Let $U_1\subset X$ be a small open neighbourhood of $(T^2)_1$ in $X$ and similarly let $U_2\subset X$ be a small open neighbourhood of $(T^2)_2$ in $X$. The intersection $U_1\cap U_2$ is a small open neighbourhood of $\alpha_1=\alpha_2$ and so in particular has fundamental group which is generated by these elements. We can conclude from Van-Kampen's theorem that $$\pi_1(X)=((\mathbb{Z}^2\ast\mathbb{Z}^2)_{\langle \alpha_1,\beta_1,\alpha_2,\beta_2 \rangle})/\langle\alpha_1=\alpha_2\rangle$$
Honestly, the much quicker way to calculate this fundamental group, without worrying about Van-Kampen's theorem, is to see that $X$ is homeomorphic to the space $(S^1\vee S^1)\times S^1$, the product of a circle with a wedge of two circles (figure eight space).

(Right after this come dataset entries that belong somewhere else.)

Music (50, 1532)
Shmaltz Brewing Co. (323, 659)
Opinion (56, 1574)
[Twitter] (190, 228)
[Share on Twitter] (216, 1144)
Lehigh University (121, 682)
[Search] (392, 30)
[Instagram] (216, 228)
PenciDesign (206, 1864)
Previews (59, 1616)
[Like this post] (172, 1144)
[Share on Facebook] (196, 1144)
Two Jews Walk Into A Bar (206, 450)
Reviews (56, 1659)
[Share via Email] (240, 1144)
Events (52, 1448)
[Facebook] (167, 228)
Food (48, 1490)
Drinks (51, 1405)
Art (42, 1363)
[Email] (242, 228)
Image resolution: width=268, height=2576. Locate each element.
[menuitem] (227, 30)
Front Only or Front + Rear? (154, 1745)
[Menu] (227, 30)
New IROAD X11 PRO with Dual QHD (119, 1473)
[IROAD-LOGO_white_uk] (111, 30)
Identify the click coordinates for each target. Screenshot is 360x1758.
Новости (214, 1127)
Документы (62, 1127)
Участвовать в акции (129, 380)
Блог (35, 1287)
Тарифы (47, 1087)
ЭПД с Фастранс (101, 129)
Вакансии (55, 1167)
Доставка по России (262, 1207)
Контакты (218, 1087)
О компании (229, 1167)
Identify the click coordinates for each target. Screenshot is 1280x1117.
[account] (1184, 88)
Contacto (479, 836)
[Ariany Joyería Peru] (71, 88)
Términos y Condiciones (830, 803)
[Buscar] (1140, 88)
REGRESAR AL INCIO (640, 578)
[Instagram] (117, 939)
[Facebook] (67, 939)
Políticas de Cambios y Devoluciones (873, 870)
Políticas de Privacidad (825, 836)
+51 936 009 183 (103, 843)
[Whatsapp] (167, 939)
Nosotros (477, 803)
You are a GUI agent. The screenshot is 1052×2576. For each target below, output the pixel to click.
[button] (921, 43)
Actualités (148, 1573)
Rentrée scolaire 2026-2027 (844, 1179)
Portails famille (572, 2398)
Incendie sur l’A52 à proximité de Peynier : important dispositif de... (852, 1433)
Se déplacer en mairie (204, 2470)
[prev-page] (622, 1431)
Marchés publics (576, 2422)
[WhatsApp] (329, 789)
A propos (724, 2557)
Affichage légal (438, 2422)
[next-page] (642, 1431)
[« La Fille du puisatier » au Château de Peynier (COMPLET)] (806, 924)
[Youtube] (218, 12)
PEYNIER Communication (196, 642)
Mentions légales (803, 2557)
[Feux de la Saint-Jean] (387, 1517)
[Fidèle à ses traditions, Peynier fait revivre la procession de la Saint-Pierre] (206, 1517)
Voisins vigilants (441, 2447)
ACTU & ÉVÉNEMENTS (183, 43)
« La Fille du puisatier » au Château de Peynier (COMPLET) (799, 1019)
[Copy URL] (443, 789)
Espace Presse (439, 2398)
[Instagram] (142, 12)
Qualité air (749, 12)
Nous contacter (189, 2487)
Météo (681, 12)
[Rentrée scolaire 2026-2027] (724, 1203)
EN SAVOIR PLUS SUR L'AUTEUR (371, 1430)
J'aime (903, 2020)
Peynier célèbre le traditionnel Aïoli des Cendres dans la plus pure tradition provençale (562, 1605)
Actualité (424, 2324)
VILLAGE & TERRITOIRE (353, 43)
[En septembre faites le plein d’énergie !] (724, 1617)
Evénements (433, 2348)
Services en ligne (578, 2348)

We can then use the fact that $\pi_1(A\vee B)\cong \pi_1(A)\ast \pi_1(B)$ and $\pi_1(A\times B)\cong \pi_1(A)\times\pi_1(B)$ to get $\pi_1(X)\cong (\mathbb{Z}\ast\mathbb{Z})\times\mathbb{Z}$ - here the three generaters from left to right are $\beta_1,\beta_2,\alpha_1(=\alpha_2)$.